■ Document excerpt ■

↓

On Sunday, former FDA Commissioner Dr. Scott Gottlieb said that a COVID-19 vaccine for children age 4 and under could be approved as early as March.
“Gottlieb said the authorization would depend on whether federal officials move forward with Pfizer’s two-dose candidate, as opposed to the three-dose one added last month to the company’s clinical trials,” The New York Post reported. “The two-dose shot could presumably be approved the fastest of the two, since trials on it are further ahead, so it’s just a question of whether its potency is considered enough protection for the age group at this point, Gottlieb said.”
Gottlieb told CBS anchor Margaret Brennan, “Getting two doses into a child can provide baseline immunity that protects them from severe disease [and] from hospitalization.”
“And I think that may be why federal health officials are rethinking this if, in fact, they decide to authorize this on the basis of two doses. It could be out much sooner, perhaps as early as early March,” he added.
Pfizer recently announced that it was reviewing the effects of a third dose of the vaccine after discovering that two shots did not cause the same level of immune response in 2- to 5-year-olds as with adults.

↑

■ Stored rows ■
↓

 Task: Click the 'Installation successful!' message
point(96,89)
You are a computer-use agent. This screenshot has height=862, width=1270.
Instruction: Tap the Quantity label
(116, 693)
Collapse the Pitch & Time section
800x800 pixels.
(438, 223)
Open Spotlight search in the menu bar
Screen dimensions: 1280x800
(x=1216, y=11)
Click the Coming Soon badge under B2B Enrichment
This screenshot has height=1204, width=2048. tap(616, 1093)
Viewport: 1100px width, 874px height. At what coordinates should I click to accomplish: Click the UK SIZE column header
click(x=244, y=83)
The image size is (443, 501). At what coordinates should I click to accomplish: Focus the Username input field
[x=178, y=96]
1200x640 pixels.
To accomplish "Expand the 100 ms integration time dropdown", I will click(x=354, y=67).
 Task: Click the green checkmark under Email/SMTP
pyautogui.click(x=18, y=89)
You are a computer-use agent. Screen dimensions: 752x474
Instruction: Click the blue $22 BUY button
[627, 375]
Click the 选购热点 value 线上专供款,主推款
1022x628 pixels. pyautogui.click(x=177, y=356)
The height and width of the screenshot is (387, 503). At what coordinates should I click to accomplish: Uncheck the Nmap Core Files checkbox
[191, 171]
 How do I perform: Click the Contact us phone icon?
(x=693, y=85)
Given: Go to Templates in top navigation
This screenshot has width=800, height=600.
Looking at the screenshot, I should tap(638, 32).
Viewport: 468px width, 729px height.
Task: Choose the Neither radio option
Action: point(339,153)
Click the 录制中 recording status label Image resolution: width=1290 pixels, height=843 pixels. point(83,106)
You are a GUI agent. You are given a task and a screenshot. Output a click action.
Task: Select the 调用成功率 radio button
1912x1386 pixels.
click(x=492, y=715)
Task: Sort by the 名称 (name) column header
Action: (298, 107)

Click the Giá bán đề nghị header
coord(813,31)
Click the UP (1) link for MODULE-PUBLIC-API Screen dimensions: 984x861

↑

■ Tasks ■
1/ In the article on a COVID-19 vaccine for young children, print everything from "Pfizer recently announced" down to "as with adults.".
2/ Answer these questions using the article on a COVID-19 vaccine for young children:
(a) Which CBS anchor did Gottlieb speak with?
(b) How many doses are in the candidate that Pfizer added to its clinical trials last month?
(c) In which age group did Pfizer find that two shots did not produce the same immune response as in adults?
3/ Continue the article on a COVID-19 vaccine for young children from its final sentence.

■ Solved tasks ■
1/
Pfizer recently announced that it was reviewing the effects of a third dose of the vaccine after discovering that two shots did not cause the same level of immune response in 2- to 5-year-olds as with adults.

2/
(a) Margaret Brennan
(b) Three doses
(c) Children aged 2 to 5

3/
But Gottlieb explained that the two dose regimen prevents severe disease, which could be enough even though it does not prevent infection.
“I think the decision matrix has changed around the vaccine for [ages] 6 months to 4 years old and so far as we know that the vaccine isn’t as protective at preventing infection,” Gottlieb said. “Previously, we had data showing that the childhood vaccine for 6 months to 4 years wasn’t as protective against infection as the adult vaccine.”
“That’s the reason why they pushed it out and asked for that third dose. But now, if the goal of the vaccine is to get baseline immunity in the kids to prevent really bad outcomes, and you’re really not using the vaccine as a tool to prevent infection in the first place, two doses could do that,” he continued.